* _Prompt_
Rewrite all of the entries below, putting "control" wherever "button" appears and keeping everything else the same.

## Start

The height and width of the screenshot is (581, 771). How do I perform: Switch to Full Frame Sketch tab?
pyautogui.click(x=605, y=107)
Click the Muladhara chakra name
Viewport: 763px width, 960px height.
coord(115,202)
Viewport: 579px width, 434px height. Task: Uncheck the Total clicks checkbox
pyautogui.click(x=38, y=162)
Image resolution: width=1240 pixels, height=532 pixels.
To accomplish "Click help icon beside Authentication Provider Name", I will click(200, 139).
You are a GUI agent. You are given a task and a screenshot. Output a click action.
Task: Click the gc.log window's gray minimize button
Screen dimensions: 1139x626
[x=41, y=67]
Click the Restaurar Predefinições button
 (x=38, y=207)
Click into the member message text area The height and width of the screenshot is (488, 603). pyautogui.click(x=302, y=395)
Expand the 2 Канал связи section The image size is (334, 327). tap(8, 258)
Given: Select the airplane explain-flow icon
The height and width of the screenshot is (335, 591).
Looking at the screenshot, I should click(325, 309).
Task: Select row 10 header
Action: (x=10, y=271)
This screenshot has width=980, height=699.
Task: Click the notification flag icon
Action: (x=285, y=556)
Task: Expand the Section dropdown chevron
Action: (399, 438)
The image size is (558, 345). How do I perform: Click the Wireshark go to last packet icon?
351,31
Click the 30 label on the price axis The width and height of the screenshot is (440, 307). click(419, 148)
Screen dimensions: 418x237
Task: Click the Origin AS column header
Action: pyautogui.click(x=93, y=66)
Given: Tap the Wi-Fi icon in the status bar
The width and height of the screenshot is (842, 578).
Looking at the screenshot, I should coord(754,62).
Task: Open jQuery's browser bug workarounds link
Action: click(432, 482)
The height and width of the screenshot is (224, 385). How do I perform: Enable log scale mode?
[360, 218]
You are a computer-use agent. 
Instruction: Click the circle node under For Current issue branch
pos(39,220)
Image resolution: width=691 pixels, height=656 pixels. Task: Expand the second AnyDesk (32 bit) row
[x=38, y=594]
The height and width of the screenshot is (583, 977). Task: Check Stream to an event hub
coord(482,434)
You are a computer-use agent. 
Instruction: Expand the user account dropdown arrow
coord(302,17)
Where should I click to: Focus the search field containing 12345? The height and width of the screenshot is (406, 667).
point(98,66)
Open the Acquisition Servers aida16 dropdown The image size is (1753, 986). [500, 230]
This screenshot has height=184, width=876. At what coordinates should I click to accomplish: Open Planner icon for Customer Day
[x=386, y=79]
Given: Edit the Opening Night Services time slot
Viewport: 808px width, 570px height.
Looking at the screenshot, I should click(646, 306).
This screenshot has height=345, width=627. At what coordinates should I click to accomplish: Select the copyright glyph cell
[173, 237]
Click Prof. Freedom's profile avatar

## End

* _Task response_
The height and width of the screenshot is (581, 771). How do I perform: Switch to Full Frame Sketch tab?
pyautogui.click(x=605, y=107)
Click the Muladhara chakra name
Viewport: 763px width, 960px height.
coord(115,202)
Viewport: 579px width, 434px height. Task: Uncheck the Total clicks checkbox
pyautogui.click(x=38, y=162)
Image resolution: width=1240 pixels, height=532 pixels.
To accomplish "Click help icon beside Authentication Provider Name", I will click(200, 139).
You are a GUI agent. You are given a task and a screenshot. Output a click action.
Task: Click the gc.log window's gray minimize control
Screen dimensions: 1139x626
[x=41, y=67]
Click the Restaurar Predefinições control
 (x=38, y=207)
Click into the member message text area The height and width of the screenshot is (488, 603). pyautogui.click(x=302, y=395)
Expand the 2 Канал связи section The image size is (334, 327). tap(8, 258)
Given: Select the airplane explain-flow icon
The height and width of the screenshot is (335, 591).
Looking at the screenshot, I should click(325, 309).
Task: Select row 10 header
Action: (x=10, y=271)
This screenshot has width=980, height=699.
Task: Click the notification flag icon
Action: (x=285, y=556)
Task: Expand the Section dropdown chevron
Action: (399, 438)
The image size is (558, 345). How do I perform: Click the Wireshark go to last packet icon?
351,31
Click the 30 label on the price axis The width and height of the screenshot is (440, 307). click(419, 148)
Screen dimensions: 418x237
Task: Click the Origin AS column header
Action: pyautogui.click(x=93, y=66)
Given: Tap the Wi-Fi icon in the status bar
The width and height of the screenshot is (842, 578).
Looking at the screenshot, I should coord(754,62).
Task: Open jQuery's browser bug workarounds link
Action: click(432, 482)
The height and width of the screenshot is (224, 385). How do I perform: Enable log scale mode?
[360, 218]
You are a computer-use agent. 
Instruction: Click the circle node under For Current issue branch
pos(39,220)
Image resolution: width=691 pixels, height=656 pixels. Task: Expand the second AnyDesk (32 bit) row
[x=38, y=594]
The height and width of the screenshot is (583, 977). Task: Check Stream to an event hub
coord(482,434)
You are a computer-use agent. 
Instruction: Expand the user account dropdown arrow
coord(302,17)
Where should I click to: Focus the search field containing 12345? The height and width of the screenshot is (406, 667).
point(98,66)
Open the Acquisition Servers aida16 dropdown The image size is (1753, 986). [500, 230]
This screenshot has height=184, width=876. At what coordinates should I click to accomplish: Open Planner icon for Customer Day
[x=386, y=79]
Given: Edit the Opening Night Services time slot
Viewport: 808px width, 570px height.
Looking at the screenshot, I should click(646, 306).
This screenshot has height=345, width=627. At what coordinates should I click to accomplish: Select the copyright glyph cell
[173, 237]
Click Prof. Freedom's profile avatar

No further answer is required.